News

Roland Bliem starts new group on Materials and Surface Science for Extreme Ultraviolet Lithography

Published on February 15, 2019
Category Materials & Surface Science for EUV Lithography

As of February 15, Roland Bliem has been appointed as tenure-track group leader at ARCNL, through an appointment as assistant professor at the Institute of Physics of the University of Amsterdam. His Materials and Surface Science for EUV Lithography group will focus on understanding the elementary physical and chemical processes occurring at surfaces relevant to nanolithography and will explore new materials and compounds promising superior long-term performance and stability under the challenging conditions of EUV lithography.

The group’s central research interests include the catalytic properties and stability of surfaces for EUV technology in reactive environments, improved protective coatings and thin films, for example for EUV optics, and the chemical nature and consequences of contaminants such as Sn. The surface properties and the effects of EUV radiation and changes in surface composition, temperature, and gas environment are investigated using near-ambient-pressure X-ray photoelectron spectroscopy in realistic environments, as well as scanning probe microscopy, electron microscopy and diffraction methods. Insights into fundamental interaction processes at the surface will guide the development of materials with improved performance and lifetime for applications in nanolithography and beyond.
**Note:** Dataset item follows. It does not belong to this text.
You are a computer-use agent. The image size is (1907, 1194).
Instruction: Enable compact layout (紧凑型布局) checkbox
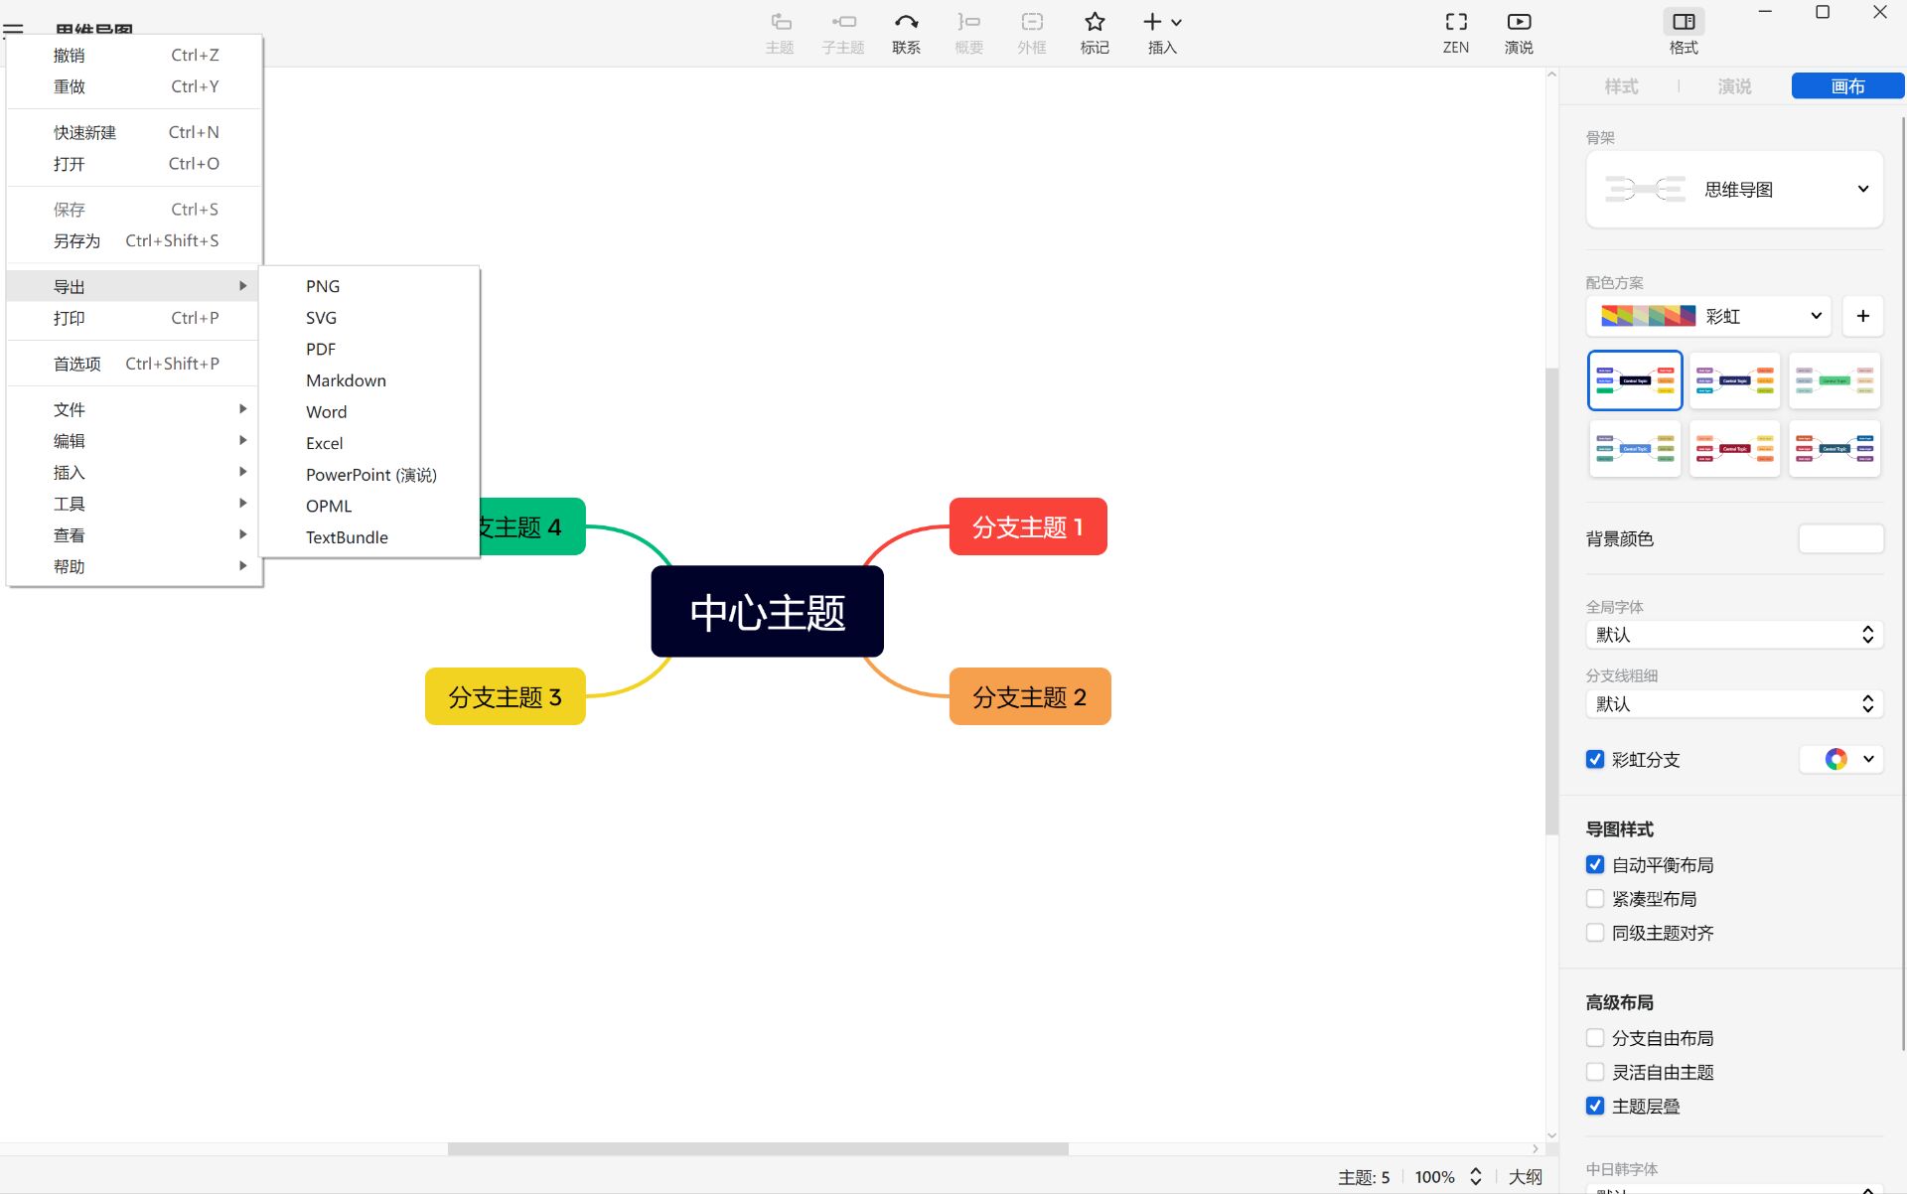(x=1595, y=898)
Roland Bliem performed his PhD work on the surface science of iron oxides at Vienna University of Technology (Austria) from 2013-2016. His thesis was awarded with the highest possible honor for excellent academic performance in Austria, the promotio sub auspiciis. In 2017 he received an Erwin Schrödinger Fellowship, funding a postdoc position at the Massachusetts Institute of Technology.  At MIT he worked on surface and interface analysis of oxide materials for energy applications. He was leading the team’s efforts in studying the degradation of solid oxide fuel cell cathodes via dopant segregation, testing the effects of metal deposition using surface science methods, in particular in-situ photoemission.